Finance Industry Hit by 1 Million Cyberattacks in 120 Days, Blackberry Report

Cyberattacks against the financial industry surged in recent months, according to BlackBerry’s new Global Threat Intelligence Report which found 1 million attacks logged over 120 days between September and December 2023.

The attacks targeted high-value data, with bad actors primarily using commodity malware – which BlackBerry said indicates a large number of independent actors targeting the industry in what it terms “death by a million cuts.” 

Overall, BlackBerry registered a 27% increase in novel malware, rising to 3.7 malicious samples per minute. This is compared to 2.9 per minute in BlackBerry’s previous reporting period. 

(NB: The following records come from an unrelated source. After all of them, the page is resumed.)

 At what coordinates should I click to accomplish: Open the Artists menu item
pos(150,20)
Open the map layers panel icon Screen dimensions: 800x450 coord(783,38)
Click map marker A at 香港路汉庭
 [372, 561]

In particular, hackers targeted critical infrastructure, including government, financial, health care and communications industries, which accounted for 62% of industry-related attacks over the reporting period. 

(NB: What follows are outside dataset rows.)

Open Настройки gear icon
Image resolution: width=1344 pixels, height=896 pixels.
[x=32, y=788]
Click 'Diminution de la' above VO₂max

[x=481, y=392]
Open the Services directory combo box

BlackBerry said these attacks are motivated by a desire to “debilitat[e] national infrastructure.”

Commercial businesses are also being targeted. 

Thirty-three percent of all threats were aimed at commercial enterprises including retail, manufacturing, automotive and professional services. Of these attacks, 53% were found to have deployed information-stealing malware to access highly sensitive data. 

BlackBerry predicted that 2024 will bring an increase in attacks targeting critical infrastructure and other profitable segments. In response, BlackBerry said businesses must learn to leverage AI for its cyberdefense. 

Related:Malware Attacks Rise 70%, Impacting Increasing Nations

“We’re consistently seeing increased volumes of attack in highly lucrative industries using novel malware,” said Ismael Valenzuela, BlackBerry’s vice president of threat research. “Novel malware typically indicates specific motivations from threat actors towards particular attack targets with intent to evade defenses, which are often based on static signatures.

“We’ve reached a pivotal point where traditional detection methods alone are not enough to combat this increasingly complex problem. AI is already being weaponized by malicious entities, so it must equally be the dominant tool for detection and defense.”